(OBJETIVO DO EXERCÍCIO) Reproduza, sem alterações, o trecho do excerto sobre Florbela Espanca compreendido entre "Mário Lage enviara" e "inauguração do busto.", inclusive.

(EXCERTO)
● ● ● ● ● ● ●

Guido Battelli, a quem Florbela havia ficado ligado, era possuidor de algum espólio da poetisa, resultante da sua troca de correspondência e da amizade estabelecida, cimentada pelas férias de vinte dias passadas em Matosinhos, a convite de Florbela. Homem de cultura, mandou entregar ao Director da Biblioteca Pública de Évora, fundada por Frei Manuel do Cenáculo, o espólio de Florbela, constituído por três retratos, dezoito sonetos autógrafos e 24 cartas que lhe eram dirigidas, recomendando que a abertura não se fizesse antes de dez anos, i.e., nunca antes de 8 de Dezembro de 1941. Junto iam duas pinturas e aguarelas, a primeira, à mão, de Apeles Espanca, irmão de Florbela, falecido em 6 de Junho de 1927, em desastre de hidroavião, no Tejo, não tendo o corpo aparecido. Destinava-se a pintura a servir de capa ao livro Soror Saudade. A outra, de autoria de Guido Battelli, destinava-se a ilustrar o soneto Toledo, de Charneca em Flor.
Acerca da morte de Florbela Espanca, o Padre Nuno Sanches, pároco de Matosinhos, em entrevista concedida ao Primeiro de Janeiro, em 22 de Novembro de 1944, afirma que a poetisa não se suicidou, tendo morrido cristãmente. Para o enterro feito religiosamente não foi pedida nenhuma dispensa ou autorização especial às autoridades eclesiásticas, não se excluindo Florbela do grémio da Igreja.
Novos entraves se levantam para a colocação do busto. Em 4 de Outubro de 1945, consta que o monumento não será erigido porque o busto não é próprio para o ar livre e deveria recolher ao museu.
Finalmente o busto está no Jardim Público. Num acto sem solenidade, em religioso silêncio, sem alardes. Nem um só discurso. Flores espalhadas em profusão à volta do monumento, devendo-se a erecção do busto à Câmara de Évora, na pessoa do seu presidente, Eng.º Henrique da Fonseca Chaves. Eram 9 horas de 18 de Junho de 1949.
Celestino David podia gritar hossanas ao fim de 19 anos de trabalho. Comunicara a Guido Battelli, retirado em Itália, onde ia acompanhando Florbela, depois da sua saída de Portugal.
Mário Lage enviara a 19 de Maio de 1934, todo o espólio de Florbela a José Emídio Amaro que o ofereceu ao grupo Amigos de Vila Viçosa.
É verdade que Florbela nascera filha de pai incógnito, sendo educada pelo pai biológico João Maria Espanca que só a vai perfilhar 19 anos após a morte da filha, em 1949, por insistência de um grupo de florbelianos, por altura da inauguração do busto.

● ● ● ● ● ● ●

(REGISTOS DE DADOS)
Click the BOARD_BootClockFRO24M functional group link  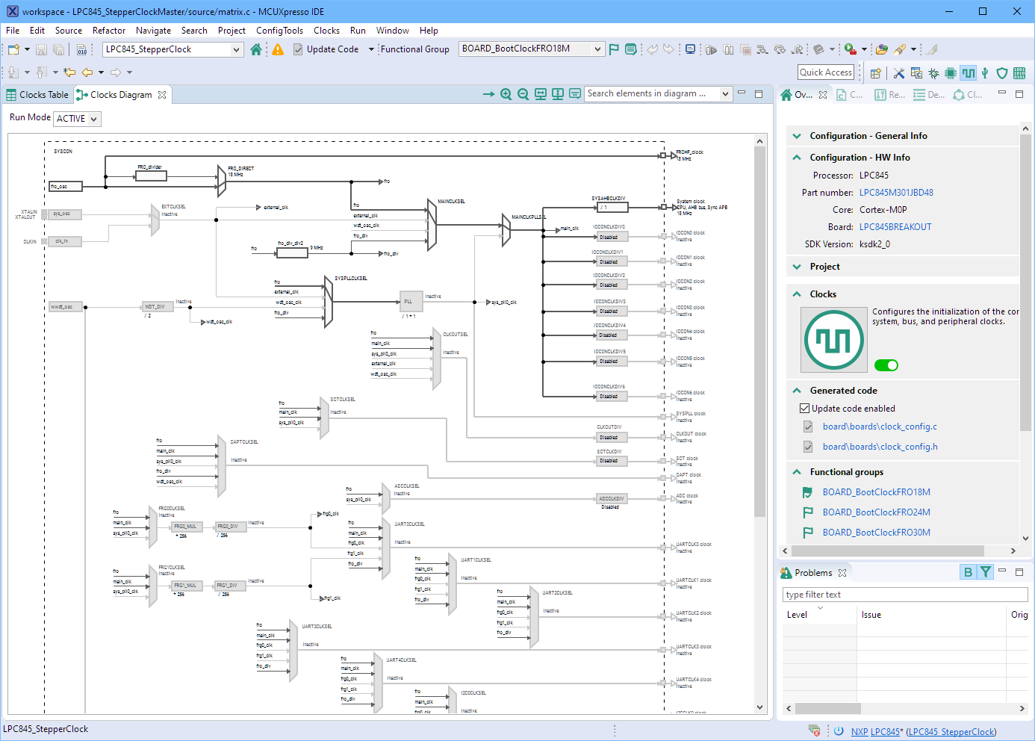876,512
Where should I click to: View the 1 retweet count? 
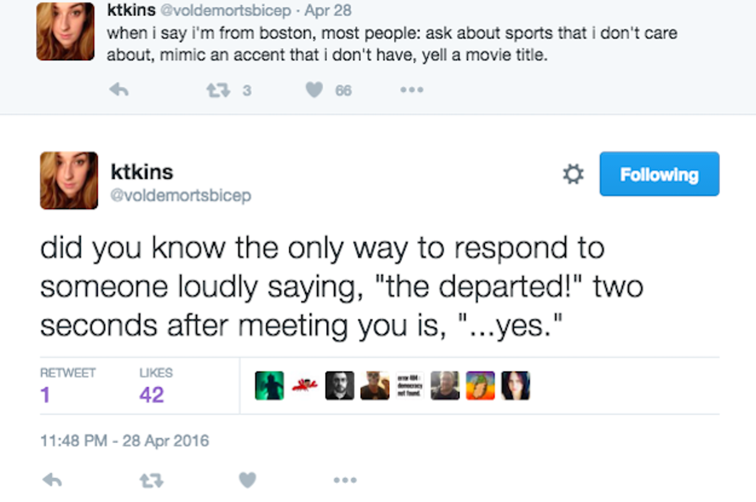pyautogui.click(x=45, y=394)
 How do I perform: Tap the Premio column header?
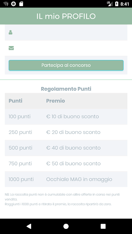(55, 101)
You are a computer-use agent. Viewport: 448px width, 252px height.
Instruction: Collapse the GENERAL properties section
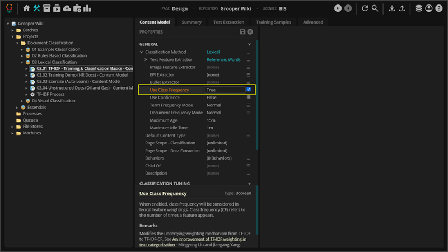point(250,44)
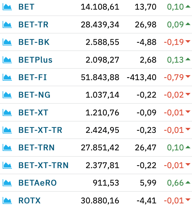Open the BET index link

point(27,7)
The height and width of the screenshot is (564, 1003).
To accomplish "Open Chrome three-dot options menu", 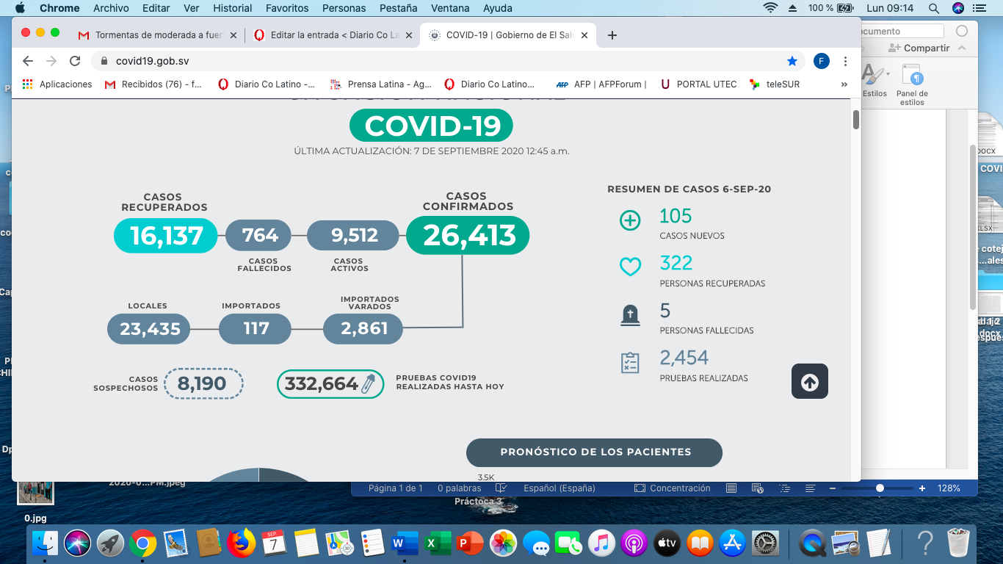I will click(845, 61).
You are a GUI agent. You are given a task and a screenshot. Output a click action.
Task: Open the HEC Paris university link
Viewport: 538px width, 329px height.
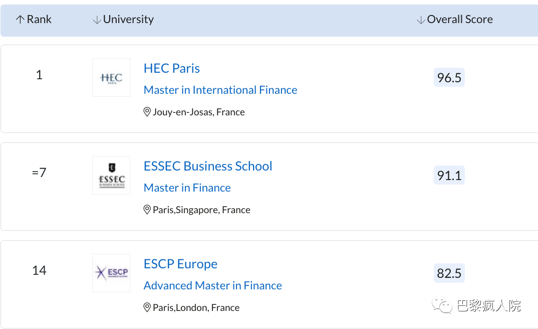point(171,68)
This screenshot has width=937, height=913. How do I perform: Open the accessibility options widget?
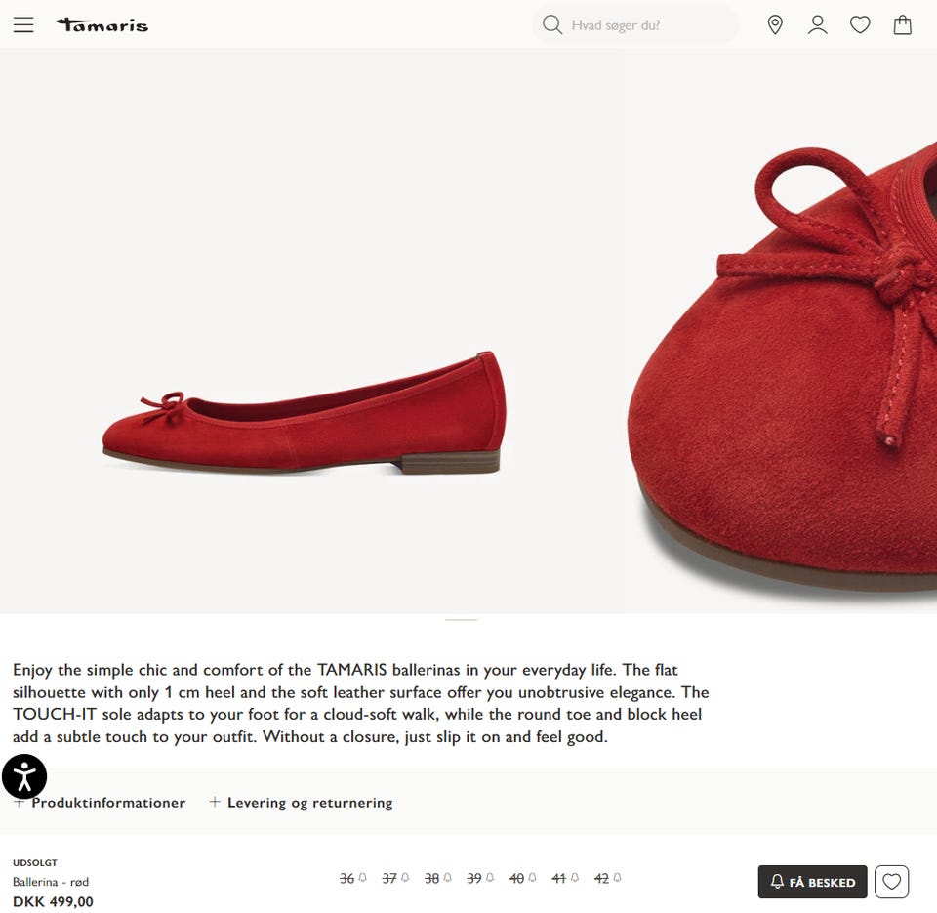(24, 777)
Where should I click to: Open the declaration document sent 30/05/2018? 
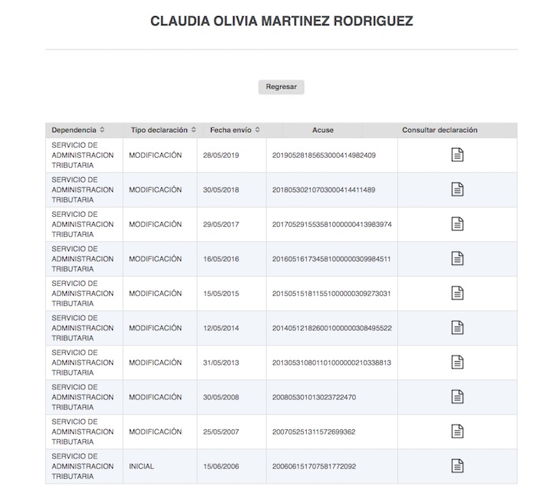tap(457, 190)
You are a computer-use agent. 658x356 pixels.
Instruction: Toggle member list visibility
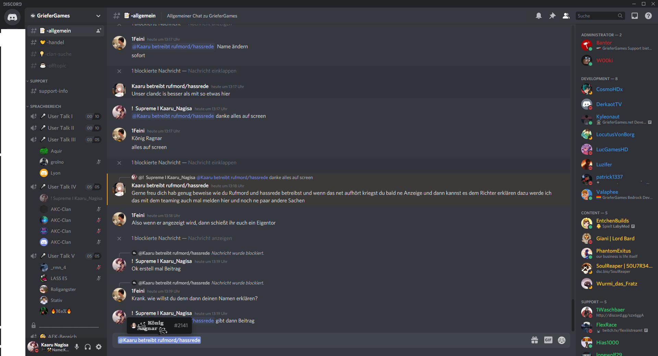click(566, 16)
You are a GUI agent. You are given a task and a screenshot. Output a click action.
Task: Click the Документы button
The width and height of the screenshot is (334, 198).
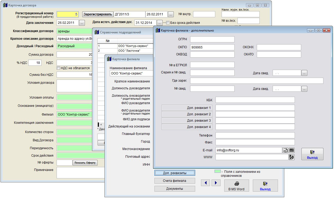(x=175, y=189)
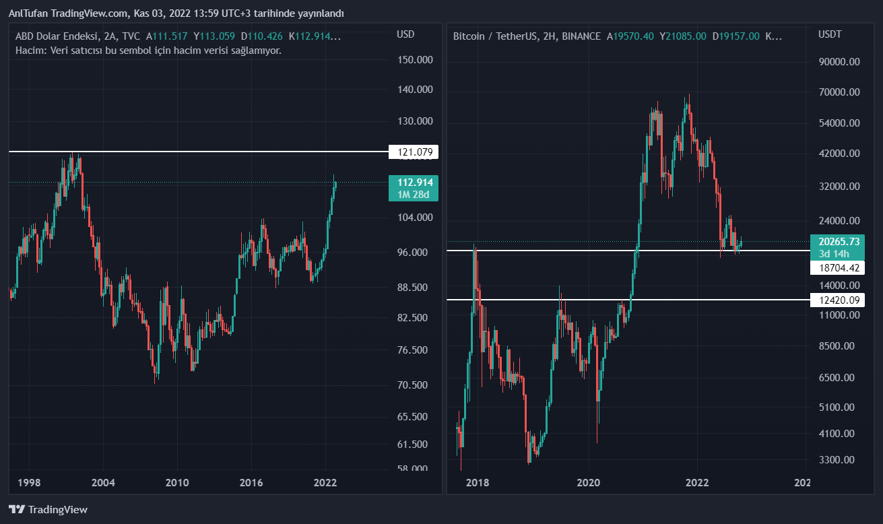This screenshot has width=883, height=524.
Task: Click the 2004 label on the time axis
Action: click(103, 483)
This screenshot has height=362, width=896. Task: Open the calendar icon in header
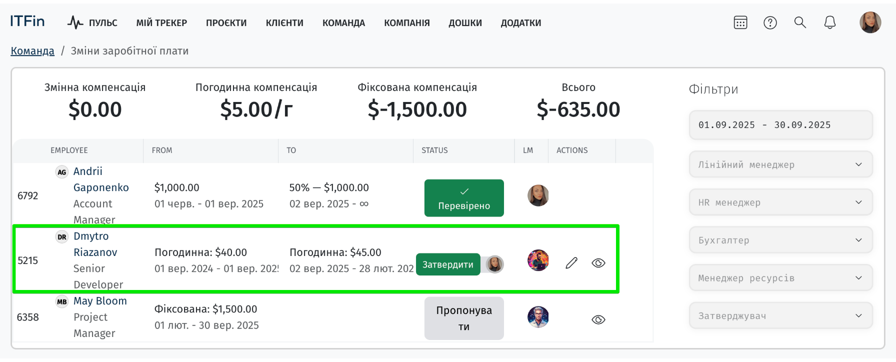[741, 23]
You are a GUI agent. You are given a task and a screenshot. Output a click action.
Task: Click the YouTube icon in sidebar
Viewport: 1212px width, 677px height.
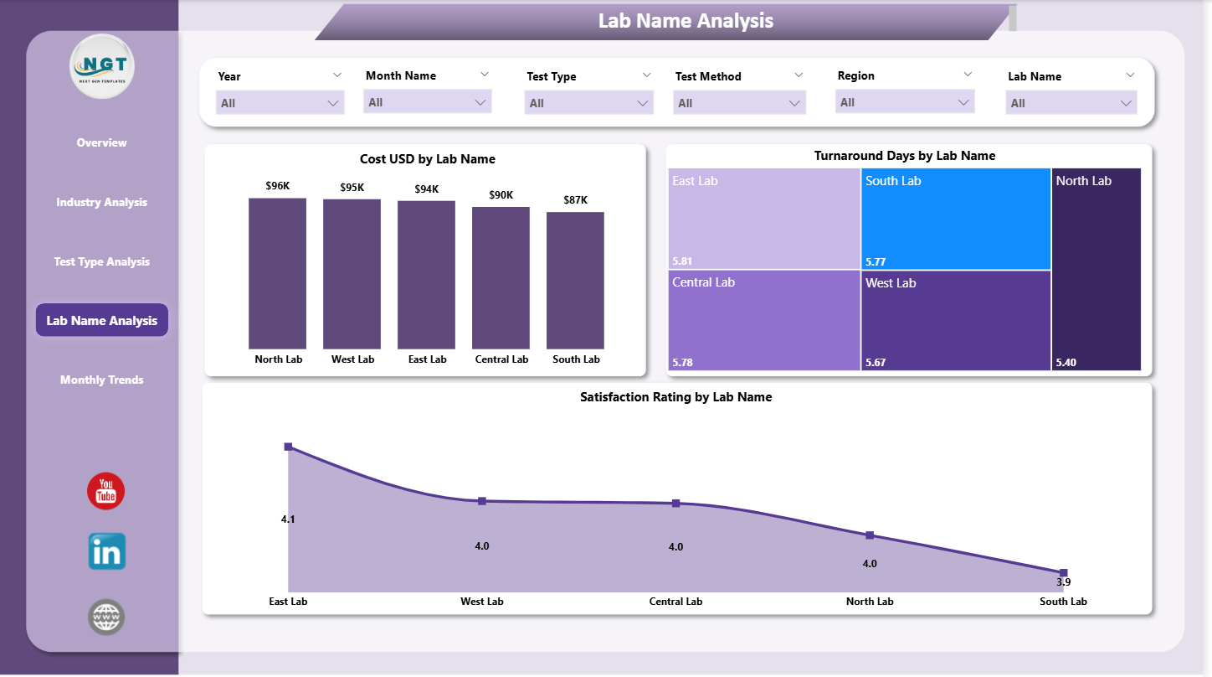[x=105, y=491]
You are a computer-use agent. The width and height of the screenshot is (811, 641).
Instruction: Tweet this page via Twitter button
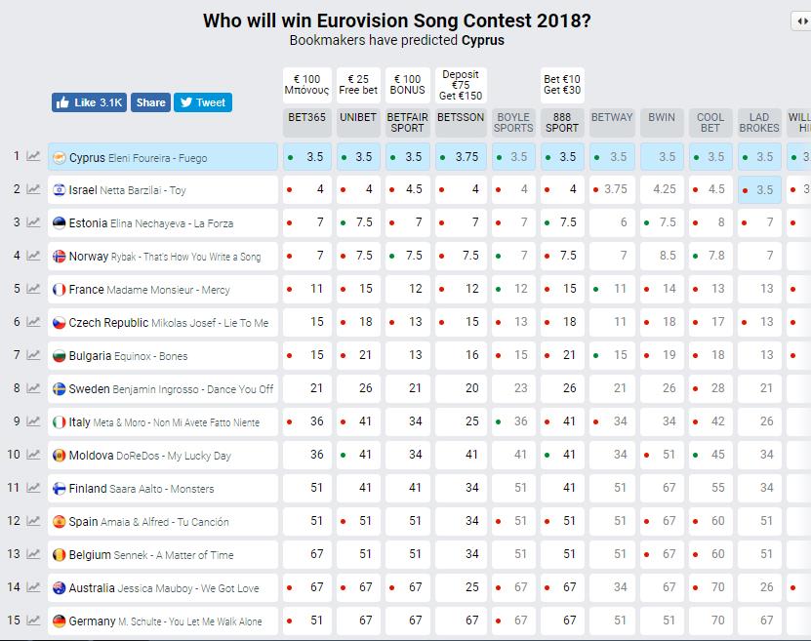pyautogui.click(x=202, y=102)
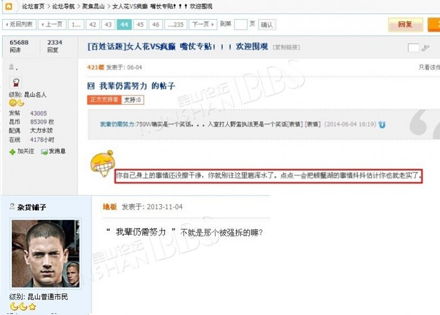Click the 回复 reply button
The height and width of the screenshot is (315, 440).
(x=406, y=25)
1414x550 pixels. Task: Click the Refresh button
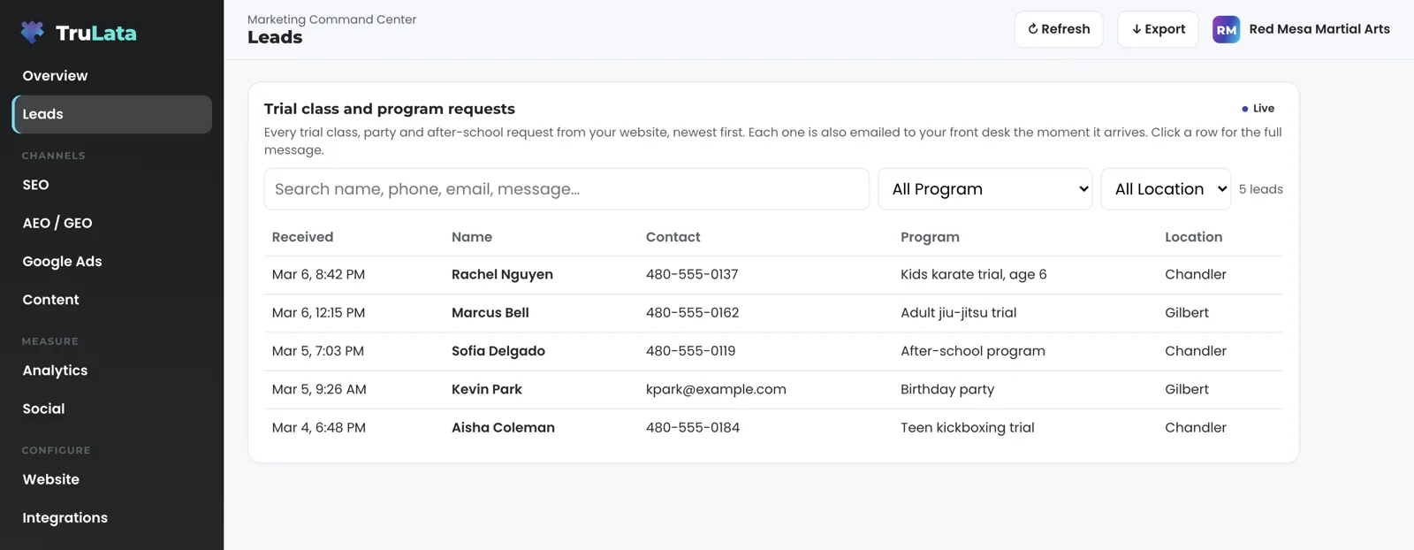pos(1059,29)
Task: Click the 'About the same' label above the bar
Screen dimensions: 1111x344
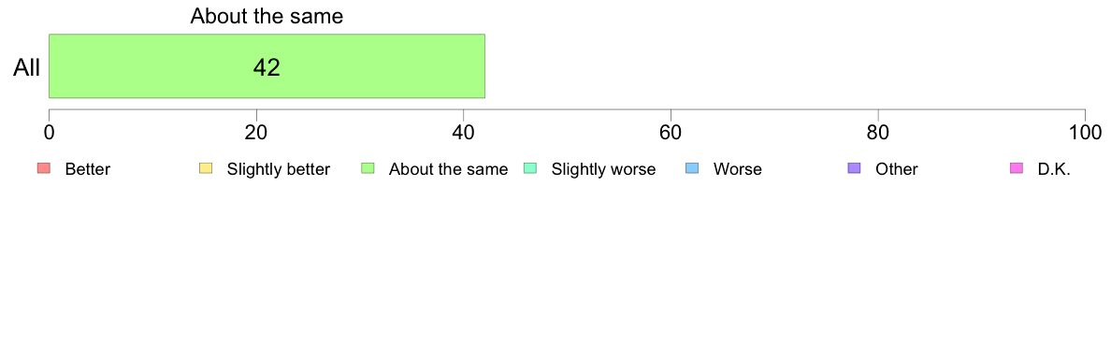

● ● ● ● ● ● ●

(RESPOSTA ESCRITA)
Mário Lage enviara a 19 de Maio de 1934, todo o espólio de Florbela a José Emídio Amaro que o ofereceu ao grupo Amigos de Vila Viçosa.
É verdade que Florbela nascera filha de pai incógnito, sendo educada pelo pai biológico João Maria Espanca que só a vai perfilhar 19 anos após a morte da filha, em 1949, por insistência de um grupo de florbelianos, por altura da inauguração do busto.